━━━ Listed entries ━━━

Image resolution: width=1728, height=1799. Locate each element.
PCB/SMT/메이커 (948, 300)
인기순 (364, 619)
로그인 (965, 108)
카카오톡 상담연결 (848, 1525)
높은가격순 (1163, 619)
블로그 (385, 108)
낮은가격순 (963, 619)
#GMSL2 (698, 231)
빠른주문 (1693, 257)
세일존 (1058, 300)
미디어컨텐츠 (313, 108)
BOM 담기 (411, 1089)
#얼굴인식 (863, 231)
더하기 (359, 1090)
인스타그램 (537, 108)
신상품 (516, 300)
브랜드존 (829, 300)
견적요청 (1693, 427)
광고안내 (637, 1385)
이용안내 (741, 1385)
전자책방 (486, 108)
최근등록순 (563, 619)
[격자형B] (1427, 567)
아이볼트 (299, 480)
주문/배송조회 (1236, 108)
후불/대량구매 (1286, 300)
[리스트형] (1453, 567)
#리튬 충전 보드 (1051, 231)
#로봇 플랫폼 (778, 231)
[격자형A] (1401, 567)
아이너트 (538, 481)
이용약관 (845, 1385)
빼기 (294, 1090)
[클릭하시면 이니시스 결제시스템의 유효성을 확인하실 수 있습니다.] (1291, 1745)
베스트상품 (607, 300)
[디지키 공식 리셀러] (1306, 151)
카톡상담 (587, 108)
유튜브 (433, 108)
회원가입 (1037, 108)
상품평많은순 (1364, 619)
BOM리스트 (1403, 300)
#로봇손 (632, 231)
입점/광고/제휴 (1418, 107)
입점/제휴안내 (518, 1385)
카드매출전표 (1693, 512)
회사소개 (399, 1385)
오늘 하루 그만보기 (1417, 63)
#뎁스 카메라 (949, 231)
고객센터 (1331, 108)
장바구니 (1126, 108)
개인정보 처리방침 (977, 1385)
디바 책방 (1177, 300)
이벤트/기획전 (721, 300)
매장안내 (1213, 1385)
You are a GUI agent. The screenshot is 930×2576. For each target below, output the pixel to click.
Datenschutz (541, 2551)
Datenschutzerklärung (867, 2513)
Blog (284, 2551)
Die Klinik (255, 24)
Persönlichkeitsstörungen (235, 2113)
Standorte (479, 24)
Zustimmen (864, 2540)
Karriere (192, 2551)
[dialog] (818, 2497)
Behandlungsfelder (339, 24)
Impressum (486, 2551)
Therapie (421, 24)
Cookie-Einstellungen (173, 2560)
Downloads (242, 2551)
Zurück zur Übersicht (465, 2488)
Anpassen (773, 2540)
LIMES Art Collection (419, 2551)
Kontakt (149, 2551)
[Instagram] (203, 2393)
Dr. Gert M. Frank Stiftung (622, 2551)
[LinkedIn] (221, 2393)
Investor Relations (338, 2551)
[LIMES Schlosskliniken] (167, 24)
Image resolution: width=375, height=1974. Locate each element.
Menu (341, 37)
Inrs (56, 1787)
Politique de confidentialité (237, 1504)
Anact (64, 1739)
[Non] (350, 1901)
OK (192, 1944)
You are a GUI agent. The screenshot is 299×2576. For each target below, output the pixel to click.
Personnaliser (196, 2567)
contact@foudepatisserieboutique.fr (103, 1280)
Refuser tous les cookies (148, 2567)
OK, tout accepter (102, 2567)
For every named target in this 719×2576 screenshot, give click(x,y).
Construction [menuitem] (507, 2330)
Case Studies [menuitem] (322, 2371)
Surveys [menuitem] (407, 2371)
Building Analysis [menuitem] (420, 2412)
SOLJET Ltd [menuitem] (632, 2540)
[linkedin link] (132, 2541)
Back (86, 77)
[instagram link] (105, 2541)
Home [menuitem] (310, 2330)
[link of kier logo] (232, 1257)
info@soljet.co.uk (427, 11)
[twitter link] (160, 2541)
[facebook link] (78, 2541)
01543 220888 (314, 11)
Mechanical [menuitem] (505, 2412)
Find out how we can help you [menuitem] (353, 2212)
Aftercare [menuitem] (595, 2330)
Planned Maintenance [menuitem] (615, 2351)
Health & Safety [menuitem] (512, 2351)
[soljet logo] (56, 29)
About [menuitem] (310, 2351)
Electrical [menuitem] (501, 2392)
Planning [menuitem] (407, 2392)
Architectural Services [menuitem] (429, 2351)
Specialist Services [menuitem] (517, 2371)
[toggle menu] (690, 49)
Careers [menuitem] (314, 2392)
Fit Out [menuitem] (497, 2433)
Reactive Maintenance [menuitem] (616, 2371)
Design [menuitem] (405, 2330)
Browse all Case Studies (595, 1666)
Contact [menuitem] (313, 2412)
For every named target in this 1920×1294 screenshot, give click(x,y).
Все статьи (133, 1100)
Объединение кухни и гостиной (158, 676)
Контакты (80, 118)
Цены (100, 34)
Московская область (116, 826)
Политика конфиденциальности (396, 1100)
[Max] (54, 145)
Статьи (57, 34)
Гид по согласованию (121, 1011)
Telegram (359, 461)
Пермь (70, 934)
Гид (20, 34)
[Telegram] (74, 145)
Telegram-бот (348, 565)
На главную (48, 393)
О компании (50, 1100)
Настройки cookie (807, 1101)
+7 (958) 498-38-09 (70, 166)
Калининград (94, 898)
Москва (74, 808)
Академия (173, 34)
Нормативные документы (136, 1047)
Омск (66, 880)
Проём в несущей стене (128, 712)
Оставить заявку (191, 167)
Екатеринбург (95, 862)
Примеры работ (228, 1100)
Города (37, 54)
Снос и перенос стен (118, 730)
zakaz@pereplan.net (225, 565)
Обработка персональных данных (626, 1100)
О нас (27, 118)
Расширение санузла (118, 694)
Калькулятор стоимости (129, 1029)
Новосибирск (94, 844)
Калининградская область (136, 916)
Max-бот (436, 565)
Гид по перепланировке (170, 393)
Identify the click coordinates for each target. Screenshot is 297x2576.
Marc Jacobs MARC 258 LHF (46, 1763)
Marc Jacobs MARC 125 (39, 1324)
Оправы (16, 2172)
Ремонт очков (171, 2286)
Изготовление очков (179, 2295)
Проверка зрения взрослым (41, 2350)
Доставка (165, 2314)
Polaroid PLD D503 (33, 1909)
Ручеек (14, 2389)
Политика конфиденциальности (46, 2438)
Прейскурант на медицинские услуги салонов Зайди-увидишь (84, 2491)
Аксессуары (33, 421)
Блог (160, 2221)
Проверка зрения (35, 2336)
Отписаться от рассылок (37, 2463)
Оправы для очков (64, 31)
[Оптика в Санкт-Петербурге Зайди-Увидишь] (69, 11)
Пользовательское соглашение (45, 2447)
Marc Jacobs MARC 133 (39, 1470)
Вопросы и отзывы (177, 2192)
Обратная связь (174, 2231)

━━━

Every line above is to be transcribed exactly, with nothing missed.

Image resolution: width=1728, height=1799. Locate each element.
PCB/SMT/메이커 (948, 300)
인기순 (364, 619)
로그인 (965, 108)
카카오톡 상담연결 (848, 1525)
높은가격순 (1163, 619)
블로그 (385, 108)
낮은가격순 (963, 619)
#GMSL2 (698, 231)
빠른주문 (1693, 257)
세일존 (1058, 300)
미디어컨텐츠 (313, 108)
BOM 담기 (411, 1089)
#얼굴인식 (863, 231)
더하기 (359, 1090)
인스타그램 (537, 108)
신상품 (516, 300)
브랜드존 (829, 300)
견적요청 (1693, 427)
광고안내 (637, 1385)
이용안내 (741, 1385)
전자책방 (486, 108)
최근등록순 (563, 619)
[격자형B] (1427, 567)
아이볼트 (299, 480)
주문/배송조회 (1236, 108)
후불/대량구매 (1286, 300)
[리스트형] (1453, 567)
#리튬 충전 보드 (1051, 231)
#로봇 플랫폼 (778, 231)
[격자형A] (1401, 567)
아이너트 (538, 481)
이용약관 (845, 1385)
빼기 (294, 1090)
[클릭하시면 이니시스 결제시스템의 유효성을 확인하실 수 있습니다.] (1291, 1745)
베스트상품 (607, 300)
[디지키 공식 리셀러] (1306, 151)
카톡상담 (587, 108)
유튜브 (433, 108)
회원가입 (1037, 108)
상품평많은순 (1364, 619)
BOM리스트 (1403, 300)
#로봇손 (632, 231)
입점/광고/제휴 (1418, 107)
입점/제휴안내 (518, 1385)
카드매출전표 (1693, 512)
회사소개 (399, 1385)
오늘 하루 그만보기 (1417, 63)
#뎁스 카메라 (949, 231)
고객센터 (1331, 108)
장바구니 (1126, 108)
개인정보 처리방침 (977, 1385)
디바 책방 (1177, 300)
이벤트/기획전 (721, 300)
매장안내 (1213, 1385)
You are a GUI agent. The screenshot is 930×2576. For each target below, output the pixel to click.
Datenschutz (541, 2551)
Datenschutzerklärung (867, 2513)
Blog (284, 2551)
Die Klinik (255, 24)
Persönlichkeitsstörungen (235, 2113)
Standorte (479, 24)
Zustimmen (864, 2540)
Karriere (192, 2551)
[dialog] (818, 2497)
Behandlungsfelder (339, 24)
Impressum (486, 2551)
Therapie (421, 24)
Cookie-Einstellungen (173, 2560)
Downloads (242, 2551)
Zurück zur Übersicht (465, 2488)
Anpassen (773, 2540)
LIMES Art Collection (419, 2551)
Kontakt (149, 2551)
[Instagram] (203, 2393)
Dr. Gert M. Frank Stiftung (622, 2551)
[LinkedIn] (221, 2393)
Investor Relations (338, 2551)
[LIMES Schlosskliniken] (167, 24)
Image resolution: width=375, height=1974. Locate each element.
Menu (341, 37)
Inrs (56, 1787)
Politique de confidentialité (237, 1504)
Anact (64, 1739)
[Non] (350, 1901)
OK (192, 1944)
You are a GUI agent. The screenshot is 299×2576. For each target below, output the pixel to click.
Personnaliser (196, 2567)
contact@foudepatisserieboutique.fr (103, 1280)
Refuser tous les cookies (148, 2567)
OK, tout accepter (102, 2567)
For every named target in this 719×2576 screenshot, give click(x,y).
Construction [menuitem] (507, 2330)
Case Studies [menuitem] (322, 2371)
Surveys [menuitem] (407, 2371)
Building Analysis [menuitem] (420, 2412)
SOLJET Ltd [menuitem] (632, 2540)
[linkedin link] (132, 2541)
Back (86, 77)
[instagram link] (105, 2541)
Home [menuitem] (310, 2330)
[link of kier logo] (232, 1257)
info@soljet.co.uk (427, 11)
[twitter link] (160, 2541)
[facebook link] (78, 2541)
01543 220888 (314, 11)
Mechanical [menuitem] (505, 2412)
Find out how we can help you [menuitem] (353, 2212)
Aftercare [menuitem] (595, 2330)
Planned Maintenance [menuitem] (615, 2351)
Health & Safety [menuitem] (512, 2351)
[soljet logo] (56, 29)
About [menuitem] (310, 2351)
Electrical [menuitem] (501, 2392)
Planning [menuitem] (407, 2392)
Architectural Services [menuitem] (429, 2351)
Specialist Services [menuitem] (517, 2371)
[toggle menu] (690, 49)
Careers [menuitem] (314, 2392)
Fit Out [menuitem] (497, 2433)
Reactive Maintenance [menuitem] (616, 2371)
Design [menuitem] (405, 2330)
Browse all Case Studies (595, 1666)
Contact [menuitem] (313, 2412)
For every named target in this 1920×1294 screenshot, give click(x,y).
Все статьи (133, 1100)
Объединение кухни и гостиной (158, 676)
Контакты (80, 118)
Цены (100, 34)
Московская область (116, 826)
Политика конфиденциальности (396, 1100)
[Max] (54, 145)
Статьи (57, 34)
Гид по согласованию (121, 1011)
Telegram (359, 461)
Пермь (70, 934)
Гид (20, 34)
[Telegram] (74, 145)
Telegram-бот (348, 565)
На главную (48, 393)
О компании (50, 1100)
Настройки cookie (807, 1101)
+7 (958) 498-38-09 (70, 166)
Калининград (94, 898)
Москва (74, 808)
Академия (173, 34)
Нормативные документы (136, 1047)
Омск (66, 880)
Проём в несущей стене (128, 712)
Оставить заявку (191, 167)
Екатеринбург (95, 862)
Примеры работ (228, 1100)
Города (37, 54)
Снос и перенос стен (118, 730)
zakaz@pereplan.net (225, 565)
Обработка персональных данных (626, 1100)
О нас (27, 118)
Расширение санузла (118, 694)
Калькулятор стоимости (129, 1029)
Новосибирск (94, 844)
Калининградская область (136, 916)
Max-бот (436, 565)
Гид по перепланировке (170, 393)
Identify the click coordinates for each target. Screenshot is 297x2576.
Marc Jacobs MARC 258 LHF (46, 1763)
Marc Jacobs MARC 125 (39, 1324)
Оправы (16, 2172)
Ремонт очков (171, 2286)
Изготовление очков (179, 2295)
Проверка зрения взрослым (41, 2350)
Доставка (165, 2314)
Polaroid PLD D503 (33, 1909)
Ручеек (14, 2389)
Политика конфиденциальности (46, 2438)
Прейскурант на медицинские услуги салонов Зайди-увидишь (84, 2491)
Аксессуары (33, 421)
Блог (160, 2221)
Проверка зрения (35, 2336)
Отписаться от рассылок (37, 2463)
Оправы для очков (64, 31)
[Оптика в Санкт-Петербурге Зайди-Увидишь] (69, 11)
Пользовательское соглашение (45, 2447)
Marc Jacobs MARC 133 (39, 1470)
Вопросы и отзывы (177, 2192)
Обратная связь (174, 2231)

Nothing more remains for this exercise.